Domain names and trademarks are properties that share a common bond in a successfully marketed product. Once your marketing department, or whomever, selects a trademark to be registered, you should immediately move to grab onto the corresponding Domain Name. Availability of key phrases or words should even be a factor in selecting the trademark itself, because that mark is often the only thing that the consumer has when they log on to find your product.
But what happens when that trademark is unregistered, but the URL is already in use by a third party in good faith? Does it hold enough value to merit purchase? Is spending thousands of dollars for the rights to a few words in the address bar really worth it?
While your first instinct may suggest otherwise, it is important to realize the significance of the title that reads in your visitors' address bars when considering purchasing the registration. For your customers, the easiest way to find your product is with the internet, and unless it is easy to match a product with a website, you lose that advantage.

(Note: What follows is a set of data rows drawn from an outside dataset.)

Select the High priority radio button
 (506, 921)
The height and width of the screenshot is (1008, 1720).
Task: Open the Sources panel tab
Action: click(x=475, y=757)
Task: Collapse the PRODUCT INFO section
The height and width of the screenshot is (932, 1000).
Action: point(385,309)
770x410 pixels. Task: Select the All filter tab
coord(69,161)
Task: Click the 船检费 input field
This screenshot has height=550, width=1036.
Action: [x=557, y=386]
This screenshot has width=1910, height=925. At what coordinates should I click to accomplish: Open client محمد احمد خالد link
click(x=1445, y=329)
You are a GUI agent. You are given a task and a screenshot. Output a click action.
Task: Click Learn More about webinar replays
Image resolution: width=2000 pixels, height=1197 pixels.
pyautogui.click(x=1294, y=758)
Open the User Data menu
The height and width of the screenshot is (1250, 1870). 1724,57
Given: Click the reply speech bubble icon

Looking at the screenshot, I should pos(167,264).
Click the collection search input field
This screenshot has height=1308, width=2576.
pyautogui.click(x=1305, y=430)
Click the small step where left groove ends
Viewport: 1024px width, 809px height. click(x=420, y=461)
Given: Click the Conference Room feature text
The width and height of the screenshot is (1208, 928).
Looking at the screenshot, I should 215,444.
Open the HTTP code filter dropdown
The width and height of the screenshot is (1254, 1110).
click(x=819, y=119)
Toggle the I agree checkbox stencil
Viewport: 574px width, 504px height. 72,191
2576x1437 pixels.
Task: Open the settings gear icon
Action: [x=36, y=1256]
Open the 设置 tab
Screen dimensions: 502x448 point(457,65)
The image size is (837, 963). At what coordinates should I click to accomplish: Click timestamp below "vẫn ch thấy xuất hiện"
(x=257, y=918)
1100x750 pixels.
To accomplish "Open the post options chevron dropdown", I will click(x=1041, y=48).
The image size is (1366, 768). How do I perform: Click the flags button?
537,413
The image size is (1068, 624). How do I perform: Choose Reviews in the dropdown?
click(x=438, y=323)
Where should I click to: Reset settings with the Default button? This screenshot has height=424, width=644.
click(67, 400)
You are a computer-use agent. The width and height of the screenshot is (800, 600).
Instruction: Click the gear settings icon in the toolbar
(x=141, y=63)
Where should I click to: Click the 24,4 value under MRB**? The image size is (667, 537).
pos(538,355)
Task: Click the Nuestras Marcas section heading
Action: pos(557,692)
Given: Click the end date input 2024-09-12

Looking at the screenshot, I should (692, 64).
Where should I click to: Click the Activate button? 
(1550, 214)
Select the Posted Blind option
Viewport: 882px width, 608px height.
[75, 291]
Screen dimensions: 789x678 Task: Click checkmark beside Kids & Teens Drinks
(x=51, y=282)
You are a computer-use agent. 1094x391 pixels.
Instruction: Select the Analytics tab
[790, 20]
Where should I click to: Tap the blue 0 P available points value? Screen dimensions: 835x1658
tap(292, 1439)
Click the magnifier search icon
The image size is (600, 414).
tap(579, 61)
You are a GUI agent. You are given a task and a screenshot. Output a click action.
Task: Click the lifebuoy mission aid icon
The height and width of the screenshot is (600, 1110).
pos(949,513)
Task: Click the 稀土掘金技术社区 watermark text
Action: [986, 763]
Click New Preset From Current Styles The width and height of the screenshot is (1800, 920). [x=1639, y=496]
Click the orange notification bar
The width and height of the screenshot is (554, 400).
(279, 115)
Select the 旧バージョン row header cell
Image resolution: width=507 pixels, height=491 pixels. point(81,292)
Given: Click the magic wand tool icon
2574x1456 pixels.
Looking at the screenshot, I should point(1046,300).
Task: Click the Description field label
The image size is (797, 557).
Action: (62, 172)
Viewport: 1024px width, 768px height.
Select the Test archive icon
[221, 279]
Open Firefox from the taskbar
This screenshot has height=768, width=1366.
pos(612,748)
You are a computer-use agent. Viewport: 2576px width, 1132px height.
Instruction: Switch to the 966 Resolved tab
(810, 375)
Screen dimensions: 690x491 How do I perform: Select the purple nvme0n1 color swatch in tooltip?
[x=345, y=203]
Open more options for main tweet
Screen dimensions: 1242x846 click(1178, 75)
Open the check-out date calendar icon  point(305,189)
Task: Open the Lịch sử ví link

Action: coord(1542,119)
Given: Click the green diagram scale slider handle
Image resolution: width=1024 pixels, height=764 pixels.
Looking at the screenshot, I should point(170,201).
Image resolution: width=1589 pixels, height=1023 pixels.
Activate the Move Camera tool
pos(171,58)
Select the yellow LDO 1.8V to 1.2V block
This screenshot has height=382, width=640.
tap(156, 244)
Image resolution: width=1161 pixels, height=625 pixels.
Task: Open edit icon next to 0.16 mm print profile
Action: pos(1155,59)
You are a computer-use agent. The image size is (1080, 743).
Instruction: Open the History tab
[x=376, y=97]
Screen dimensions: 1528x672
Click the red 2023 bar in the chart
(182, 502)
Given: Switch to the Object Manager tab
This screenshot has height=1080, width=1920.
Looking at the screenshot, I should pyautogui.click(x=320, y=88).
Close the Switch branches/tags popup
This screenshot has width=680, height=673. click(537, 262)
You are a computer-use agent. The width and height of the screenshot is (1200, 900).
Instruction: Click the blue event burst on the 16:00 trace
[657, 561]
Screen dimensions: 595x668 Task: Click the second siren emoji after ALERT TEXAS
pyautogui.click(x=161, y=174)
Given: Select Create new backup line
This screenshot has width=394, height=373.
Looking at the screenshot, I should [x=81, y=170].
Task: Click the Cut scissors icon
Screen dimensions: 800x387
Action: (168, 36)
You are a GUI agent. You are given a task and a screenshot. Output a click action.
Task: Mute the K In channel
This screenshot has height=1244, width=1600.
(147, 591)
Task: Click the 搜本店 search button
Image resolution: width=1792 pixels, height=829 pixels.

The truth is that everyday domain name titles often see higher traffic than unique or custom ones - and if you are hoping to take advantage of internet traffic, you should have a URL to help that happen. This is because it is easy for your customers to find and remember your site's familiar name in the mess that is the internet.
When it comes to making the decision to purchase the rights to a domain name, you can, in a way, consider it much like you would a decision to purchase a star endorsement. Yes, the endorsement will turn the heads of your customers, and it will make it easier to identify your product - but such attention will come at a cost. Star endorsements get very pricey - just like the price-tag of a popular domain name.
So what do Michael Jordan and Techlawyer.com have in common? It all comes down to their ability to be recognized and remembered. And if you want to tap into that advantage, oftentimes you will have to pay a price.